*PROMPT*
Rewrite every row below, replacing "Open" with "Launch" and leaving everything else untouched.

*ENTRIES*
_ _ _

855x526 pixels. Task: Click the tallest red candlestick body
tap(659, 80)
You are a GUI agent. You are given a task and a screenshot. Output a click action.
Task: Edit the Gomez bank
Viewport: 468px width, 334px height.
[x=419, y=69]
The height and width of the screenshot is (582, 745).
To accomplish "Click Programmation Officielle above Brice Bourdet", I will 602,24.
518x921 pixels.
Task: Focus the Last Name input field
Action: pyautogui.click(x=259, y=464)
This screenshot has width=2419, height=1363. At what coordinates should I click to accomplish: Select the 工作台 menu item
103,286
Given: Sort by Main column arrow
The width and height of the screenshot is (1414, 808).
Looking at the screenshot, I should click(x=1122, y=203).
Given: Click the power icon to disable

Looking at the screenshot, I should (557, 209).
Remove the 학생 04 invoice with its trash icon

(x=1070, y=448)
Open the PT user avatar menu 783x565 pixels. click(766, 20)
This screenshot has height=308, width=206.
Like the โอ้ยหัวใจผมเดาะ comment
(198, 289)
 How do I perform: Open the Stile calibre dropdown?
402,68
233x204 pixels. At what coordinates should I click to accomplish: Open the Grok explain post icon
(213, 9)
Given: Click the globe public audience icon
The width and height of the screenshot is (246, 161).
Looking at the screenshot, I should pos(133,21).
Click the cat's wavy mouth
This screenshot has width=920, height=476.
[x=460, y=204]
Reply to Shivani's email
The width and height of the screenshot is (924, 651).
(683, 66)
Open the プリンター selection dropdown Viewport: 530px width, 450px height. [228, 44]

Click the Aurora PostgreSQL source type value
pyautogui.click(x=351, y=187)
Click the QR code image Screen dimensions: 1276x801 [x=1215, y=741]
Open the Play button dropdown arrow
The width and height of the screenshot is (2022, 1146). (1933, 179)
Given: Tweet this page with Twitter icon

_ _ _

*CORRECT OUTPUT*
855x526 pixels. Task: Click the tallest red candlestick body
tap(659, 80)
You are a GUI agent. You are given a task and a screenshot. Output a click action.
Task: Edit the Gomez bank
Viewport: 468px width, 334px height.
[x=419, y=69]
The height and width of the screenshot is (582, 745).
To accomplish "Click Programmation Officielle above Brice Bourdet", I will 602,24.
518x921 pixels.
Task: Focus the Last Name input field
Action: pyautogui.click(x=259, y=464)
This screenshot has width=2419, height=1363. At what coordinates should I click to accomplish: Select the 工作台 menu item
103,286
Given: Sort by Main column arrow
The width and height of the screenshot is (1414, 808).
Looking at the screenshot, I should click(x=1122, y=203).
Given: Click the power icon to disable

Looking at the screenshot, I should (557, 209).
Remove the 학생 04 invoice with its trash icon

(x=1070, y=448)
Launch the PT user avatar menu 783x565 pixels. click(766, 20)
This screenshot has height=308, width=206.
Like the โอ้ยหัวใจผมเดาะ comment
(198, 289)
 How do I perform: Launch the Stile calibre dropdown?
402,68
233x204 pixels. At what coordinates should I click to accomplish: Launch the Grok explain post icon
(213, 9)
Given: Click the globe public audience icon
The width and height of the screenshot is (246, 161).
Looking at the screenshot, I should pos(133,21).
Click the cat's wavy mouth
This screenshot has width=920, height=476.
[x=460, y=204]
Reply to Shivani's email
The width and height of the screenshot is (924, 651).
(683, 66)
Launch the プリンター selection dropdown Viewport: 530px width, 450px height. [228, 44]

Click the Aurora PostgreSQL source type value
pyautogui.click(x=351, y=187)
Click the QR code image Screen dimensions: 1276x801 [x=1215, y=741]
Launch the Play button dropdown arrow
The width and height of the screenshot is (2022, 1146). (1933, 179)
Given: Tweet this page with Twitter icon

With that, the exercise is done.